On l’a vu lors de la crise du Covid. Ce brutal coup d’arrêt à une partie l’économie capitaliste mondialisée, a fait émerger rapidement une rhétorique du “monde d’après”, fait de partage des richesses, de services publics, d’aspiration au sens au travail et au droit au temps libéré. Lorsque la machine a repris, les dirigeants bourgeois se sont empressés de tenter de faire oublier ces aspirations proto-révolutionnaires. Par la diversion raciale, par la brutalité policière, par l’inflation qui menace la sécurité alimentaire jusque dans les pays les plus riches du monde, il y sont en partie parvenus.

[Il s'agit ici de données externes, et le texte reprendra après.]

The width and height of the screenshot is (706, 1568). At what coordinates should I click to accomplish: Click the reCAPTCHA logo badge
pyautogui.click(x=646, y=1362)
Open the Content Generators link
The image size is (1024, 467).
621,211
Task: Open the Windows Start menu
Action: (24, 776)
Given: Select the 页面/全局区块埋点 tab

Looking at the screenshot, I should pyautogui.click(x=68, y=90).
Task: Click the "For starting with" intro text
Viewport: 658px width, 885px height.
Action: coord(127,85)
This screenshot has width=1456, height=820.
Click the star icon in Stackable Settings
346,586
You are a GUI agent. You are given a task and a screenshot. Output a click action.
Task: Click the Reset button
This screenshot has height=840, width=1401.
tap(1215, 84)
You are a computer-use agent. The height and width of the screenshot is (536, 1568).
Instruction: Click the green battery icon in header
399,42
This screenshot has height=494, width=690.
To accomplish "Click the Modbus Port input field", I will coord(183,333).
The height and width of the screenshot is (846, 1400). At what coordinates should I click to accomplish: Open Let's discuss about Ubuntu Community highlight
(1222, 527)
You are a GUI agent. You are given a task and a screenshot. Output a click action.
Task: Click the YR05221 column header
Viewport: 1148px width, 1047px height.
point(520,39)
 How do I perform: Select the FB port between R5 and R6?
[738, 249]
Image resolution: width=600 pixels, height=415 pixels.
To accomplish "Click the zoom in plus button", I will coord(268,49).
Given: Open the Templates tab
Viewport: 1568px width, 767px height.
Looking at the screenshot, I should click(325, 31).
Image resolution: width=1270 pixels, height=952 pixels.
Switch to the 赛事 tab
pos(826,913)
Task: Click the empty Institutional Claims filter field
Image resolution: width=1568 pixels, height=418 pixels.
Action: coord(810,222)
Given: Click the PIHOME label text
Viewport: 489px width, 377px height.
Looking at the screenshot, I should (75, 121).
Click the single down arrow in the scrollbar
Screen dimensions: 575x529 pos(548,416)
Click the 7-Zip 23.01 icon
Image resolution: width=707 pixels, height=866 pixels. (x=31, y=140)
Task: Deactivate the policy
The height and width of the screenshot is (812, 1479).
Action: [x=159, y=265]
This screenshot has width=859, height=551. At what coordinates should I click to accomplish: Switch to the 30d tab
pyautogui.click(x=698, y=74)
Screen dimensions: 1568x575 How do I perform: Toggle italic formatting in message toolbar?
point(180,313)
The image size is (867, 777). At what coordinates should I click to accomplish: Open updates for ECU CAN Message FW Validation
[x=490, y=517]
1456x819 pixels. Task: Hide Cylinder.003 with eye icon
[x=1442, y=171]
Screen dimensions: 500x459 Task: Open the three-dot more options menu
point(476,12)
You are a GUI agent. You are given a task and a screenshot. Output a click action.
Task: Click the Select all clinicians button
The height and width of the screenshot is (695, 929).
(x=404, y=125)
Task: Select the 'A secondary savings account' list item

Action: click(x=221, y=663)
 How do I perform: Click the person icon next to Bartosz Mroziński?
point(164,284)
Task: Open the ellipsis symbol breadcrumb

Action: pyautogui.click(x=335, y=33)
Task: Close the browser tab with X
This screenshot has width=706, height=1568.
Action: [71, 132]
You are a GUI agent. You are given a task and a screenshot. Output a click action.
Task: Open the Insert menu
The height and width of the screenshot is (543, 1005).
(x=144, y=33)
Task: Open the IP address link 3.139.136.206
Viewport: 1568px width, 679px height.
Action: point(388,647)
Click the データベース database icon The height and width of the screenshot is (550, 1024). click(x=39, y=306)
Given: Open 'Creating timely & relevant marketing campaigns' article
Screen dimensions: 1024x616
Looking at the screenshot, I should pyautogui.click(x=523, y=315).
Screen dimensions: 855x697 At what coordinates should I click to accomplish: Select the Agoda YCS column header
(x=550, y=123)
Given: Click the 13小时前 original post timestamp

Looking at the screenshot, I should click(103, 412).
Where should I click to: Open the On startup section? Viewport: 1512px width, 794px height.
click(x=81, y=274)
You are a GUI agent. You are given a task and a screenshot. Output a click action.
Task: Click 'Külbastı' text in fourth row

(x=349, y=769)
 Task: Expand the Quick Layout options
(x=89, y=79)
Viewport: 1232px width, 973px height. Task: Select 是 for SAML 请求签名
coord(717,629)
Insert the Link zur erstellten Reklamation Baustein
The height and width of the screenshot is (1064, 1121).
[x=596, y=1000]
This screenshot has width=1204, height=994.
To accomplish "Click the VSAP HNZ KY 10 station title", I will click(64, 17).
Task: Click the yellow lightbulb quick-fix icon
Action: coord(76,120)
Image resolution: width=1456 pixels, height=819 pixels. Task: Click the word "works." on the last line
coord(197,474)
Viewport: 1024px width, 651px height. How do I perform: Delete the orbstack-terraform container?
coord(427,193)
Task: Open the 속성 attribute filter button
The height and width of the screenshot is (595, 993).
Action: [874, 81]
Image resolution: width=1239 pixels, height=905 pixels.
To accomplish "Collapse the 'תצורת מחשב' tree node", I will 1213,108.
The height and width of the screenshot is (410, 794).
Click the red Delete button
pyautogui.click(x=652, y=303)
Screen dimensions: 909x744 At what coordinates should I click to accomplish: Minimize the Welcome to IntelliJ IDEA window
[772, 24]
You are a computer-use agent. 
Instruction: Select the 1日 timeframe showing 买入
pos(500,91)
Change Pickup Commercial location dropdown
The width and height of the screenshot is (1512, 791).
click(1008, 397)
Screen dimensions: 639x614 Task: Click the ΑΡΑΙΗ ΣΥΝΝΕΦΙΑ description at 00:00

En partie seulement.

Les travailleurs restent déterminés à affirmer leur souveraineté sur le capital Depuis 2020, les exemples sont nombreux.

Le phénomène de la Grande démission, est particulièrement fort aux Etats-Unis. Les gens refusent les mauvaises conditions de travail et préfèrent sortir, au moins pour un temps, de ce système d’exploitation.

En France, le score de Jean-Luc Mélenchon, théoricien de la révolution citoyenne, à l’élection présidentielle de 2022, puis l’union de la gauche sur un programme de rupture avec le capitalisme démontrent la persistance de cette aspirations à un changement global et radical de l’organisation économique et sociale. En 2023, la lutte contre l’allongement de la durée de cotisation s’inscrit parfaitement dans ce refus d’augmenter la survaleur prélevée sur le travail par le capital.

Enfin, pour revenir à notre sujet de départ, la propagation rapide de cette revendication de la semaine de 4 jours lorsqu’elle s’accompagne d’une véritable baisse du temps de travail sans perte de salaire, notamment depuis 2022, est également un signe que la prise de conscience lors de la crise du Covid continue de nourrir une dynamique anticapitaliste.